According to a study made by the Insurance Institute For Highway Safety, older people are less involved in fatal car crashes. It seems that between 1997 and 2006, the percentage of crash deaths among drivers aged 70 and older decreased by 21.
At first sight, you might think this happens because grandparents use public transportation or go by foot to the nearest supermarket, but you're wrong!
Actually, if it makes you feel good, the quoted Institute suspected exactly the contrary: since the older people's driving abilities are limited, the researchers expected they caused accidents more often than younger drivers.
However, same Institute proves the number of old people behind the wheel rose by 10 percent in the past years. But in comparison with drivers aged 20-69, fewer people over 70 are licensed to drive.
How come is this possible? Although reasons for the drop in fatal accidents among older drivers are pretty unclear, a possible explanation comes from the researchers.
"The data don't allow us to point to any one reason why older drivers' fatal crash experience has improved.
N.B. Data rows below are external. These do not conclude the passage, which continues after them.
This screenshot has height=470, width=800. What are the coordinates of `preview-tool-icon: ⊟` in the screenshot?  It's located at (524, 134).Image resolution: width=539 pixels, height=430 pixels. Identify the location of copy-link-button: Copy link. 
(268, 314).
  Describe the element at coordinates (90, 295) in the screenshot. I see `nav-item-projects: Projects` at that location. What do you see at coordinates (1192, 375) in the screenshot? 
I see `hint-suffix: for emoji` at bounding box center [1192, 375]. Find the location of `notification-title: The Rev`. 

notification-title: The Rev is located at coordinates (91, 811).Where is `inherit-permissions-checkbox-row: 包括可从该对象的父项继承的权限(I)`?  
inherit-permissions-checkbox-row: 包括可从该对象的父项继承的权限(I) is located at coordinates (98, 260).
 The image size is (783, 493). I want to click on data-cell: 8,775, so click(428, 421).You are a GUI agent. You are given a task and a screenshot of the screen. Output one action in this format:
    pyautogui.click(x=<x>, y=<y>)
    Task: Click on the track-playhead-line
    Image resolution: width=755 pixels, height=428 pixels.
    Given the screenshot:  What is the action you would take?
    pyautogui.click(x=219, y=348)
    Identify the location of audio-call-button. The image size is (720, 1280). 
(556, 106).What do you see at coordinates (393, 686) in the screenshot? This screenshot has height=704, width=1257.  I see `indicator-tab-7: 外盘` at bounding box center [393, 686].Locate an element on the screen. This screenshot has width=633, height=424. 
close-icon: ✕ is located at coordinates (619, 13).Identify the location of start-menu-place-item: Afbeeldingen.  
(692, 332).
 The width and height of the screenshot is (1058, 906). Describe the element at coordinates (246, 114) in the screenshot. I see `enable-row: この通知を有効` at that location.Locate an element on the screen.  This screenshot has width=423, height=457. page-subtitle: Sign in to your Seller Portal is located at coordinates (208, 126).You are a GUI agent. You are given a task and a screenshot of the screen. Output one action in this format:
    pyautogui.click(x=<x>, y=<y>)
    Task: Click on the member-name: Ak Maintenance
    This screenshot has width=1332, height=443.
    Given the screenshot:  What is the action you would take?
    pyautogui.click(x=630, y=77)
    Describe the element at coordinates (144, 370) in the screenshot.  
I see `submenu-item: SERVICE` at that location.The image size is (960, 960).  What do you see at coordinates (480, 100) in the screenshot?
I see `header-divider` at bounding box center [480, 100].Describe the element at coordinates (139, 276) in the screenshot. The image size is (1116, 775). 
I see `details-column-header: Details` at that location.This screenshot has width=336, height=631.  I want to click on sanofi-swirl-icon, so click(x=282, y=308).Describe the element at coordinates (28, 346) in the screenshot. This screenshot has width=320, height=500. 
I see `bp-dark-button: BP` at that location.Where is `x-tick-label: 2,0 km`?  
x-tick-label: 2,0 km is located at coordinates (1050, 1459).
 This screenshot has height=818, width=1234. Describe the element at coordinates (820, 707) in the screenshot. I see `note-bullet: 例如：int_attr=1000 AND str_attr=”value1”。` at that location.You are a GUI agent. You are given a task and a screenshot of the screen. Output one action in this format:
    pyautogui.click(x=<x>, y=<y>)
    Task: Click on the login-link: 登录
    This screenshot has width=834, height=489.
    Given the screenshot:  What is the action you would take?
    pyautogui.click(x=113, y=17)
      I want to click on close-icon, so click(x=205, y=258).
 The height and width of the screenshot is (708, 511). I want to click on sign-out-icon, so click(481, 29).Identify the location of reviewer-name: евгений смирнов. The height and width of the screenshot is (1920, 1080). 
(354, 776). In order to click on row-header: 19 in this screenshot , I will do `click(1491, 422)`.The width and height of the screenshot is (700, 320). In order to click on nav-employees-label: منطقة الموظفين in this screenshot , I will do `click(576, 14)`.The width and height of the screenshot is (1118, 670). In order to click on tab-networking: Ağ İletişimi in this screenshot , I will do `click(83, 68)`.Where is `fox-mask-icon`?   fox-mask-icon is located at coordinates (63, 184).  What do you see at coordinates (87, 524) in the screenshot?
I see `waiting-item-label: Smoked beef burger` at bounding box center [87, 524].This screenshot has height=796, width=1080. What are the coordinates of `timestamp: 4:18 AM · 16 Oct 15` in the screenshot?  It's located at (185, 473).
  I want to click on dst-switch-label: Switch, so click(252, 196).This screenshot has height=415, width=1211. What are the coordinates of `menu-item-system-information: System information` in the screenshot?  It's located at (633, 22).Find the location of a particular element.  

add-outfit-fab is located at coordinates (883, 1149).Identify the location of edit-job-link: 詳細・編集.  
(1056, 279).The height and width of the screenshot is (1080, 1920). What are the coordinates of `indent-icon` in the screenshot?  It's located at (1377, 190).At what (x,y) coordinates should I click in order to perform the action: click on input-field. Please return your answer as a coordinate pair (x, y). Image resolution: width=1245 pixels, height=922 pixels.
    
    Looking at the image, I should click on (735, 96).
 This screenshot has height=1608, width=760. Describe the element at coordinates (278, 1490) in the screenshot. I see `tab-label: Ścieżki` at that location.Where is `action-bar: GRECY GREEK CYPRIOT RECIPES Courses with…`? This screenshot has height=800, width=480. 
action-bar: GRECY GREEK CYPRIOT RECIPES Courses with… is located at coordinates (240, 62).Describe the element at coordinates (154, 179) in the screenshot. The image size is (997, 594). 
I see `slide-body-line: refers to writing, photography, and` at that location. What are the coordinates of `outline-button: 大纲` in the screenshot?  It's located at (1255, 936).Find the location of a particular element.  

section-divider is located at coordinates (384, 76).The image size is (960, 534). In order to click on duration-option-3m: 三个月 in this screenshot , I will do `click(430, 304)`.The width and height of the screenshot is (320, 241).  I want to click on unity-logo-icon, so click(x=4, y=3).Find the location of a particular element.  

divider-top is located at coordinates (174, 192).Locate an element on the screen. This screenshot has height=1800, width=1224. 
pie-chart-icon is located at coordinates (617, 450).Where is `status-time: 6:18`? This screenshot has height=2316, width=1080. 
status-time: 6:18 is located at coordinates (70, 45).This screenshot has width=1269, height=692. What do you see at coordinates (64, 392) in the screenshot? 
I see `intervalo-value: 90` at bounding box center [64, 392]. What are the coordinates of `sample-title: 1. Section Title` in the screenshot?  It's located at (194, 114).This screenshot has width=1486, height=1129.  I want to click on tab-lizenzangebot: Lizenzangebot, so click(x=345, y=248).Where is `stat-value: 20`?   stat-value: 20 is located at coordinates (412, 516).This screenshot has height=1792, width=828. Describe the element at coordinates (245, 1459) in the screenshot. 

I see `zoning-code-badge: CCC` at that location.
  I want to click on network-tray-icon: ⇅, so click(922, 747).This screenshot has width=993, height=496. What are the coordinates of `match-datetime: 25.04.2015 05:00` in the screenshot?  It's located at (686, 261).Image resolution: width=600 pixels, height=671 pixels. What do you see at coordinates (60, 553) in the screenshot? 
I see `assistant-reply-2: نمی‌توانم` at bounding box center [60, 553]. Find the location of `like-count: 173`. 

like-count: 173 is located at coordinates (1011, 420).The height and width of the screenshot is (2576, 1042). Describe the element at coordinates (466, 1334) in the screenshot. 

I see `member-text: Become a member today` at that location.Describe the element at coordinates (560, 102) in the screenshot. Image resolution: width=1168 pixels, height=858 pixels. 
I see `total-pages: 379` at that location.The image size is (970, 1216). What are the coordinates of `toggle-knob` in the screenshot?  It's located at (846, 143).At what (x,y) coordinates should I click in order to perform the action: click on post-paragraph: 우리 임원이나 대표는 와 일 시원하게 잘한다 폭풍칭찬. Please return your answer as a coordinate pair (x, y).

Some drivers may have benefited from newer and safer vehicles, and older people generally are more fit than in years past, with better access to health care," says Anne McCartt, Institute senior vice president for research, and an author of the new studies.
Yet, unlike younger drivers, people who reach 80 tend to plan their journeys during daytime and avoid driving at night, don't travel on interstate highways, drive fewer times and shorter distances and don't use their car when there's ice on the road or when it's snowing.
So, no more worries for your granny when pressing the gas pedal for she seems to know what she's doing more than you do!